Every consumer visiting a website has a different experience. User experience is made up of a complex combination of factors, but healthcare marketers have a relatively simple tool at their disposal to help measure what efforts are working—A/B testing.

A/B testing involves running two almost identical variations of the same page to different segments of your audience to see how consumers interact with each page. The A/B test pages contain a difference that helps us understand how users navigate the site. Everything from the call-to-action (CTA) button to the header photo can give you information about what the intended audience prefers.

So, how does such a simple tool help? The varying factors, like what information healthcare consumers are seeking, their age and gender, what action they plan to take, and the tone of past experiences, play into what they need during a visit to the site. Since you want to give the consumer the most helpful and pleasant experience, you can approach this enormous challenge of user experience by testing one element at a time to see which is more engaging, which gets more attention, the time a user spends on page, clicks, etc.

Simple A/B Testing Options to Try
Options for A/B testing apply to almost any part of your site you'd like to test, including images, layout, and copy.

One of the quickest ways to begin A/B testing is with a call-to-action button. If you are opening registration for a flu clinic, test two identical pages. For test A, put the CTA in the top right corner; for test B, try placing it mid-page, near the instructions. Leave the pages up for a set time, then measure the results. Which CTA got the most clicks with follow through? Where did those users go and how long did they stay on the site? Using the results, tailor the page to appeal to a majority of future users.

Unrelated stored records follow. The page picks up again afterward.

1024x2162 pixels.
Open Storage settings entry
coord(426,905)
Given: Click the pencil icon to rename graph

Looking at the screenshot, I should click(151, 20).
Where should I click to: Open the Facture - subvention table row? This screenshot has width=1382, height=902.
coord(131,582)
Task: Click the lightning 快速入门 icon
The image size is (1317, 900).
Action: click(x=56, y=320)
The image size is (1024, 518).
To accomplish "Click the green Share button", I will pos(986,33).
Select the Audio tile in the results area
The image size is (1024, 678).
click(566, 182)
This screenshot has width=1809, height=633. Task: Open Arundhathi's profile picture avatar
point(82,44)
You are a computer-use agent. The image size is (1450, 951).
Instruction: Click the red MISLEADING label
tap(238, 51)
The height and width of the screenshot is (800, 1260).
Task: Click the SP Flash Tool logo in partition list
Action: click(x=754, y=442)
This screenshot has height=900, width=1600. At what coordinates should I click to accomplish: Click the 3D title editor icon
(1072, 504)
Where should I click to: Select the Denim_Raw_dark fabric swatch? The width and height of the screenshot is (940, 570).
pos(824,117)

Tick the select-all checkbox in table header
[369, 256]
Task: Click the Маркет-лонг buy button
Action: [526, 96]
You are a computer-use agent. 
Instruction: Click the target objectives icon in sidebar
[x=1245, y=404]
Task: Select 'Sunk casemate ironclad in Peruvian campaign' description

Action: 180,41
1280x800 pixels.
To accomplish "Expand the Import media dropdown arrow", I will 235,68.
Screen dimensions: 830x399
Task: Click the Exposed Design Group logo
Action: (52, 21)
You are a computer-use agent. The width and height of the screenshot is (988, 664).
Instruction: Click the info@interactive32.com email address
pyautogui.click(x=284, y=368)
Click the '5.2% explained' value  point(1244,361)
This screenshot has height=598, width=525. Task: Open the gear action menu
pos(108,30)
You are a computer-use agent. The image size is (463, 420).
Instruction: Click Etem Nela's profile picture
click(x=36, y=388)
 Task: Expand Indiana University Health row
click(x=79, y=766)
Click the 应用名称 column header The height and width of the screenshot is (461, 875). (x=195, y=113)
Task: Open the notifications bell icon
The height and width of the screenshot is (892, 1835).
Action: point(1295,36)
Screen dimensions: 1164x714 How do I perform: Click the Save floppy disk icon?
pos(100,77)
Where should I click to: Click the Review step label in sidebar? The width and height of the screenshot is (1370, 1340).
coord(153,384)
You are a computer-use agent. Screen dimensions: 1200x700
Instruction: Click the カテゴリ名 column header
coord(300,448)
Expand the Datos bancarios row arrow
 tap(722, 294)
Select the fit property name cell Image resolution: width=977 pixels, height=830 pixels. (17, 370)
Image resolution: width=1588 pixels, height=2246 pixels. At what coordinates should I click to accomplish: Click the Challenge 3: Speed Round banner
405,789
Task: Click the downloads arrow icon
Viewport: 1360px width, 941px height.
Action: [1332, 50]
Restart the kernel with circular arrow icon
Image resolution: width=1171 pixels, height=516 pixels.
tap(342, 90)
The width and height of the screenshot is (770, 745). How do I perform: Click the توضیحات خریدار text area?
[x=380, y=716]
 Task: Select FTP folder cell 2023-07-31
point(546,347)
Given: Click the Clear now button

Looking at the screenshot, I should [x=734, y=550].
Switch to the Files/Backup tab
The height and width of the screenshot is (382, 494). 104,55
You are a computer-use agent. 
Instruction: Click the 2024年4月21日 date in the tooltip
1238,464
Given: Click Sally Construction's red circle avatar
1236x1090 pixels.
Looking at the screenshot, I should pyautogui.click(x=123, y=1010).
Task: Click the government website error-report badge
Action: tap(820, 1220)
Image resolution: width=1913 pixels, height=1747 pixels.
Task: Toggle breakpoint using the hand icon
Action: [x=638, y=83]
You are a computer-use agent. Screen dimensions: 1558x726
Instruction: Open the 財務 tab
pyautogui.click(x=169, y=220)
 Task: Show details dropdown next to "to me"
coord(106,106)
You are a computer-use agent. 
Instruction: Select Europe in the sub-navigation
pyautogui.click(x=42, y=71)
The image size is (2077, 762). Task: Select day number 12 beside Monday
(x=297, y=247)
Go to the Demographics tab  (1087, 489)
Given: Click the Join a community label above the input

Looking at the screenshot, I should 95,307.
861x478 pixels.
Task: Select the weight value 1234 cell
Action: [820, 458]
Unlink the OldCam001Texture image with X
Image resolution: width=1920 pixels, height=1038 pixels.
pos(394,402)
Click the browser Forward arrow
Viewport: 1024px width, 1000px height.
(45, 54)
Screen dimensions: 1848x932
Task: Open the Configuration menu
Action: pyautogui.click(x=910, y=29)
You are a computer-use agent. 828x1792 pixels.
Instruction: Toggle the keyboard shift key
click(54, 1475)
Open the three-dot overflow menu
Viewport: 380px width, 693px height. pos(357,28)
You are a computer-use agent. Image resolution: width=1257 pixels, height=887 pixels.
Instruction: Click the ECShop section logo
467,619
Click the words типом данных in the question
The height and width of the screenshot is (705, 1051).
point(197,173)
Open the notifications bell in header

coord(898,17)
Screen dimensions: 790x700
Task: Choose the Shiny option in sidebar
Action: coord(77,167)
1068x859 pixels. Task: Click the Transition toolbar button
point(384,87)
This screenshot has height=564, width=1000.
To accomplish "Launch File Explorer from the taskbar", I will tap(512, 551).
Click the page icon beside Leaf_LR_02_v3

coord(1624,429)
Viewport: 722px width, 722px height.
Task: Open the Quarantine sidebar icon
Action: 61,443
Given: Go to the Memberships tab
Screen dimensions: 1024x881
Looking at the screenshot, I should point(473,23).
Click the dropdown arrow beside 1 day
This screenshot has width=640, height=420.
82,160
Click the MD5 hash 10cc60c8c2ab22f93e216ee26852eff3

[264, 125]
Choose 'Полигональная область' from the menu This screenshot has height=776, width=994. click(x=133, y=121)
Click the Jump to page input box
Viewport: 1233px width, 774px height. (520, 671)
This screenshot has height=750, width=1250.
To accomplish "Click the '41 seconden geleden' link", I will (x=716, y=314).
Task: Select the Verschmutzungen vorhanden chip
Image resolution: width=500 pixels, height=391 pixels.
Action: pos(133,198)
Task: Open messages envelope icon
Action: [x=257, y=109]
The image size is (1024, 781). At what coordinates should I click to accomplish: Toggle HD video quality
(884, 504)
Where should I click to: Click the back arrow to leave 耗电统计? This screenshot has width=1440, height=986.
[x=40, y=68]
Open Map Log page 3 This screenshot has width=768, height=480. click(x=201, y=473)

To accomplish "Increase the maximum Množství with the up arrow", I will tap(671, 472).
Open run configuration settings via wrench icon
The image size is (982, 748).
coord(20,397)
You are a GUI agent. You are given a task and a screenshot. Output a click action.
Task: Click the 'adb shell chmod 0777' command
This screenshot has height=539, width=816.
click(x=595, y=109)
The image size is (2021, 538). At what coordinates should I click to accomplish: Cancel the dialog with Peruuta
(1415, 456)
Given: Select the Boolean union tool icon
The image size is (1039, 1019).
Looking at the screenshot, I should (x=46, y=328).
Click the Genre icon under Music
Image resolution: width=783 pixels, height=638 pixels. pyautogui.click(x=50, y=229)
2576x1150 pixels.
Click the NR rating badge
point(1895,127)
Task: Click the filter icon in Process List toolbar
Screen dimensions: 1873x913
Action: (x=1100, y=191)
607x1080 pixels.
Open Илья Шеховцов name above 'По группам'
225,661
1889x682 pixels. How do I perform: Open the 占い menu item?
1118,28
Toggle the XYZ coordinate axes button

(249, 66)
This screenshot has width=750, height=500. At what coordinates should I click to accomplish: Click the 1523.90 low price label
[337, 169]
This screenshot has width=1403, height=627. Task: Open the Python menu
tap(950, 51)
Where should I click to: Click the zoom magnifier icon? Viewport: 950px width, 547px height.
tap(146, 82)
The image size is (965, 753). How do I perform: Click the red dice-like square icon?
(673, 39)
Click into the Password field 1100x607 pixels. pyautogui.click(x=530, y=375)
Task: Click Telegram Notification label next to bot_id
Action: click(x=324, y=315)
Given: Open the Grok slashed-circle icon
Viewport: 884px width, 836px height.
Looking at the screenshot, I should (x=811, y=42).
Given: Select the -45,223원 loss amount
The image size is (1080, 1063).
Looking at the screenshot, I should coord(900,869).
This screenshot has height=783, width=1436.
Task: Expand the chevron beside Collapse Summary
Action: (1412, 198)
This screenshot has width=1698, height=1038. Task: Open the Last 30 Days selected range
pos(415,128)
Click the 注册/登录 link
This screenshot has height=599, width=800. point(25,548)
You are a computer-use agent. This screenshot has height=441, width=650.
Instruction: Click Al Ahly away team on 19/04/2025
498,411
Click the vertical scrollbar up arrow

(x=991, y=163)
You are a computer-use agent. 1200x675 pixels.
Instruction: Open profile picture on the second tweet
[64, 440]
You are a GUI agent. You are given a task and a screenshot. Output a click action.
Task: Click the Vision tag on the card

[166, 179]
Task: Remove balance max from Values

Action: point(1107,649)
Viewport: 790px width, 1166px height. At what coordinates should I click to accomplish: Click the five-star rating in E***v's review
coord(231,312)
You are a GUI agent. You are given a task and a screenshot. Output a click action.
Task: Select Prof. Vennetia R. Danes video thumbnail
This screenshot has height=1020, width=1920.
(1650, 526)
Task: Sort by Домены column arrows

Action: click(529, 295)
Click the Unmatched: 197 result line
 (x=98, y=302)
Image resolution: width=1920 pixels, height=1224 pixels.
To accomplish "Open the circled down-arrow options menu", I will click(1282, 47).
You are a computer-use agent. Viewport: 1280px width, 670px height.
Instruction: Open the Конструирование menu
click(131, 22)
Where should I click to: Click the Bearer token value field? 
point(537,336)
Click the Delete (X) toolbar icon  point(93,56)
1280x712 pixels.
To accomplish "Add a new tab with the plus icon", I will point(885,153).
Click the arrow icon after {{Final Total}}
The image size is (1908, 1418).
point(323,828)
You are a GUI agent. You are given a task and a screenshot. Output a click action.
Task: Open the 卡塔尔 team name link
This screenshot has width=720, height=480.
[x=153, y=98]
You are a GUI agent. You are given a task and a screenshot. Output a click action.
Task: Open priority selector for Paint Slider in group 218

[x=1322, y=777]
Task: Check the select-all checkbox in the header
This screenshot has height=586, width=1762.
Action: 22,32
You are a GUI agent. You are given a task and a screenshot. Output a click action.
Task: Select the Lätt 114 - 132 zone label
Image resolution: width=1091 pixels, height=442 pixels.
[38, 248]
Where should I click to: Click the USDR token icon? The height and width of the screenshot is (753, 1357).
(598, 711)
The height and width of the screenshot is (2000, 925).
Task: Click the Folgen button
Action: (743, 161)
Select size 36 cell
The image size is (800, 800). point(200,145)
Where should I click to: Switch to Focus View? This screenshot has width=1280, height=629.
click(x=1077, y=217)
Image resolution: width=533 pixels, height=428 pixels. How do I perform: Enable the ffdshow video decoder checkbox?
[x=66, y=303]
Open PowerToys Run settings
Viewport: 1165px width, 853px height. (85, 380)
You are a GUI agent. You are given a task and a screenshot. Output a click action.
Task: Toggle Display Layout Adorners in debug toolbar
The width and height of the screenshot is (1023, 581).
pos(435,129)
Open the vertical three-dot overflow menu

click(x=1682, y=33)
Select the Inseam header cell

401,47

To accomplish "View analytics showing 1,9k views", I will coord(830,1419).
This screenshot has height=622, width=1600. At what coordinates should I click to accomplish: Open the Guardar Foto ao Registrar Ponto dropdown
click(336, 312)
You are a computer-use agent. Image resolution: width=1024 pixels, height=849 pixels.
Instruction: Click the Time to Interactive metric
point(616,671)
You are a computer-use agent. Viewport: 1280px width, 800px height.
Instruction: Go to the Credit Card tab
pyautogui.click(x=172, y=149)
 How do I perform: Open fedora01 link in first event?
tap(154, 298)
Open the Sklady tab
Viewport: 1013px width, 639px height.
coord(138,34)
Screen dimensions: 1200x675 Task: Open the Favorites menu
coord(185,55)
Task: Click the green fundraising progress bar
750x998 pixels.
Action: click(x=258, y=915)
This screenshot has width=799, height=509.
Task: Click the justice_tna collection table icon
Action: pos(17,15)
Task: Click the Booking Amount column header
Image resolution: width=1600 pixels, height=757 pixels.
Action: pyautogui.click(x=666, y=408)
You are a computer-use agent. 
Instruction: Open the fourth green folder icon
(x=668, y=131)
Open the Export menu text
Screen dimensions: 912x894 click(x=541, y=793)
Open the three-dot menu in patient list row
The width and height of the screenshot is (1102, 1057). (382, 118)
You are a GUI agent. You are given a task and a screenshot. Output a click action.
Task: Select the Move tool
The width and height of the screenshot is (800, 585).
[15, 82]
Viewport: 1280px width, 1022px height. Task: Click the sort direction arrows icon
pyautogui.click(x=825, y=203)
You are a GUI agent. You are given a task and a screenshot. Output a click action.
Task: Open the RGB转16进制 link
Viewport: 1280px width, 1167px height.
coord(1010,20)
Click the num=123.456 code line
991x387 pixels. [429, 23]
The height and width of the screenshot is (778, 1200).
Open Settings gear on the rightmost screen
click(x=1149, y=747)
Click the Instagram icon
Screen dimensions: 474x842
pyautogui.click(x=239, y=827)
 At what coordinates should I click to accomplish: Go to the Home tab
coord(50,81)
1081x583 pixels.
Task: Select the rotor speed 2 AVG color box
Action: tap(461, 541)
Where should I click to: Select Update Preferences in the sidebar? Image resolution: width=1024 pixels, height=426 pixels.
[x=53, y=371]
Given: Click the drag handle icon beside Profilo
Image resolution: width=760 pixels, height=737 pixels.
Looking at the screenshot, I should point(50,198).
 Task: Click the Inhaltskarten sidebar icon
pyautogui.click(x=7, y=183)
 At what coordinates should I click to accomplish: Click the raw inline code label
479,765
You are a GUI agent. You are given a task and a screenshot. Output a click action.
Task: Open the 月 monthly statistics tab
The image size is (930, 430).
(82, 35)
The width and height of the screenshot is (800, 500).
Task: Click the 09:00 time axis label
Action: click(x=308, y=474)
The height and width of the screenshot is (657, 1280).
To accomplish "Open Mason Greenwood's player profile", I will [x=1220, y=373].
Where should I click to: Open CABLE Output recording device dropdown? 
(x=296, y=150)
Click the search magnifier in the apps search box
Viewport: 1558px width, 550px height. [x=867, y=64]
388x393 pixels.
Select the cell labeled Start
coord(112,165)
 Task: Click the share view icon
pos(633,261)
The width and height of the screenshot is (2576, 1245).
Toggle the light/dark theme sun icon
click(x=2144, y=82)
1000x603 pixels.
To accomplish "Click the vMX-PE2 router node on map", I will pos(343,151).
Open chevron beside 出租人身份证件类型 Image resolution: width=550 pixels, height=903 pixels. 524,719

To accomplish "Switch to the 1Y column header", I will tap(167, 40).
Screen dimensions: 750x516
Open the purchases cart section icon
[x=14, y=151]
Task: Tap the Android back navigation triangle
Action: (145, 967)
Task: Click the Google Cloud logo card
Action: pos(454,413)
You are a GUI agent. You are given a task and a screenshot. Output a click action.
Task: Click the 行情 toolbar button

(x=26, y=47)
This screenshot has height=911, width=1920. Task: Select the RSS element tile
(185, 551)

Another excellent and easy A/B test is headlines. Headlines capture a consumer's attention quickly. No matter how fantastic the content, a drab headline won't invite users to click on a blog post or educational article. Try changing the headlines to see what works. Should you try “5 Ways to Ease Heartburn" or “Get Heartburn Relief with These Foods"? Only A/B testing can determine which version your users prefer. Very often, they will surprise you.

As you advance your A/B testing strategy, test multiple elements on the same page until you have a version that's as engaging as possible, BUT (and this is a big one), you should only test ONE element at a time. You might start A/B testing on two different graphs, for example, to find the one that is more appealing. Once you have solid data on which graph worked better, try to changing where it is placed on the page. From that point, you can see which caption content gets the results you want.

Measurable Results for Success
The fluidity of A/B testing makes it easy to use and measure. Always have a measurable goal in mind as you begin testing; you'll be able to see if the testing helped you meet your goals or if it contributed an unexpected and positive result.

The time it takes to get results from A/B testing depends on what you're testing on your site. When starting with a high-traffic area, measurable results come faster. But that doesn't mean you shouldn't A/B test slow traffic areas; improving those pages might help drive more users to those pages.

As another tool in the healthcare marketer's kit, A/B testing provides another way to gather useful information, and find what appeals to your dynamic user base.